The power of talk: Media and accountability in three African countries

Library
Rebecca Stringer
2014

Summary

This policy briefing offers an empirical contribution to evolving thinking on governance within the international development landscape. Using the example of media, the brief argues that interventions designed to foster demand-based accountability may not be as successful in some fragile settings as more discursive platforms that aim to tackle problem-solving collectively. The paper thus underscores the need for locally embedded approaches to governance support that are both adaptive and reflective.

The brief draws on learning from BBC Media Action’s implementation of one project in particular – working to support media in three African countries: Angola, Sierra Leone and Tanzania. The briefing draws on quantitative and qualitative research, as well as insights from those implementing the projects, in order to shed light on some of the political realities that surround media as an institution that helps hold those in power to account. It documents both the successes of the project and some of the shortcomings.

Key findings:

  • This project’s main finding was the overwhelmingly positive response of audiences to the novelty of platforms that brought ordinary people face to face with public officials, community leaders and service providers. Audiences respond to issues which affect their day-to-day lives. This does not preclude the potential to develop truly “National Conversations”; however, often, localising national issues such as corruption allows for greater audience engagement because it resonates with people’s everyday lives. There may also be more opportunity to probe such local issues as they are perceived as less threatening to ruling elites.
  • The role of media in ensuring accountability can take different forms, some of them oppositional and critical, and some more rooted in political dialogue.
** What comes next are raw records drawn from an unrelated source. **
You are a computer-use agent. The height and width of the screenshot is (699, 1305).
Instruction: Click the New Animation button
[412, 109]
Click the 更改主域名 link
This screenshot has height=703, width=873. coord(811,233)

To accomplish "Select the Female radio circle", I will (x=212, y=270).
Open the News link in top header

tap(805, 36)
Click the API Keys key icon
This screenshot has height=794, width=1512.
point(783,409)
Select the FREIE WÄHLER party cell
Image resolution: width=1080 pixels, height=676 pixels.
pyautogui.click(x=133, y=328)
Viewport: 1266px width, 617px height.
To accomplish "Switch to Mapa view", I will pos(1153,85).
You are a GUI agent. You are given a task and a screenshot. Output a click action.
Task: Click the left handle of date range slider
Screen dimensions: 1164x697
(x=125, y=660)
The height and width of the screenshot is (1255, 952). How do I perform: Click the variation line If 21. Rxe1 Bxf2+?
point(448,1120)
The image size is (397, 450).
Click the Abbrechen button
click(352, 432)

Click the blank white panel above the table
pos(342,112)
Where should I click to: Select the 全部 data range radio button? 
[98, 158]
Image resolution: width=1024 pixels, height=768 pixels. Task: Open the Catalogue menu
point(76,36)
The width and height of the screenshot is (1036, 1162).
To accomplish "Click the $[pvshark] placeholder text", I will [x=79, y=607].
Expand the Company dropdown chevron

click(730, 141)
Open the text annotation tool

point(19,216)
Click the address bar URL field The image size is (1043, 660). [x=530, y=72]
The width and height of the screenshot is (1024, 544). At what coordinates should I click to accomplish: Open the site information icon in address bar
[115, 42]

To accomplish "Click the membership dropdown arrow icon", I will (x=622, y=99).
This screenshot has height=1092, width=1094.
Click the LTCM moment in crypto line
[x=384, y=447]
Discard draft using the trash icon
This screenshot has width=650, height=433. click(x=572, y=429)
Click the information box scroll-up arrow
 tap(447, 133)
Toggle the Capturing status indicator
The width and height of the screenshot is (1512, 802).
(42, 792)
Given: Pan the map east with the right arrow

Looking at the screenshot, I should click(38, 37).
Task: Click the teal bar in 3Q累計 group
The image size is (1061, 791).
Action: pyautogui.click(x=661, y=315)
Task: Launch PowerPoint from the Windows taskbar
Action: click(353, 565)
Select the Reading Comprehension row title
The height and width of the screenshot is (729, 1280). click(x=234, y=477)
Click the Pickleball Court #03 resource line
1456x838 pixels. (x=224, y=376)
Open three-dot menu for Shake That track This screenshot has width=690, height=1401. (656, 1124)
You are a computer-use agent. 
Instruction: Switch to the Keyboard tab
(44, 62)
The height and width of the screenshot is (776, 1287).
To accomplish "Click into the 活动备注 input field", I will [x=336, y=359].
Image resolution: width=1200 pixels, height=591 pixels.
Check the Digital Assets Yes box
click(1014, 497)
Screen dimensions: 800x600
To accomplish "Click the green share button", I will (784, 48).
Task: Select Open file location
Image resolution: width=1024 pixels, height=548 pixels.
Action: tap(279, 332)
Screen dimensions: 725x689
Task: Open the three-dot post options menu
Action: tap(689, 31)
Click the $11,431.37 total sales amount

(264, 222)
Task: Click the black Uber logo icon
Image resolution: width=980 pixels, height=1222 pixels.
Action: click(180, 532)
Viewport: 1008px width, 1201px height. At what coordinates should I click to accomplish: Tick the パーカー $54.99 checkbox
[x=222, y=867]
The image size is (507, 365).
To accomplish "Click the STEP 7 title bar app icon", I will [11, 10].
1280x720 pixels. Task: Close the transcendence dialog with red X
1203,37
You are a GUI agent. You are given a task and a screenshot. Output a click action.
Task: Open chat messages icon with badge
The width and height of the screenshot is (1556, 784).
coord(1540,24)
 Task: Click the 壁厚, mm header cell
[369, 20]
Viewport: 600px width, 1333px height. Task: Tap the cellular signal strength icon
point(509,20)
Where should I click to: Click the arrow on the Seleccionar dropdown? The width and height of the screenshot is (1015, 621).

Those rooted in dialogue, however, have the greatest impact in a climate of open and political freedom. A lack of political freedom and constraints to freedom of expression will always undermine the capacity for citizens to hold government to account. The “watchdog” model of the media is, if conceived in isolation from other approaches, overly simplistic. Privileging a guardian role for the media in countries with little or no tradition of vertical accountability may actually disempower and disengage audiences or provoke censorship or closures on the part of government. This role is a key function, but one that needs to be clearly understood within the context of the political economy of the country concerned.
  • Projects to support the media sector to improve governance performance must be situated within a deep understanding of the power structures at play and how these might influence the potential for the media to be able to drive national or community-level change. This must include an understanding of the country’s overall institutional structure and how this, in turn, conditions audience expectations and government incentives for change.
  • Development initiatives that aim to foster improved governance through the media must be flexible and responsive and have the intellectual humility to learn and change over time – reacting to both the changing political environment and evidence from the ground about what is working (and what is not). Creating opportunities for internal learning, flexibility and a non-linear approach to delivering intended impact can allow teams to learn and implement improvements throughout the project life cycle.
  • Source

    Stringer, R. (2014). The power of talk: Media and accountability in three African countries. Policy Briefing No. 12. London: BBC Media Action.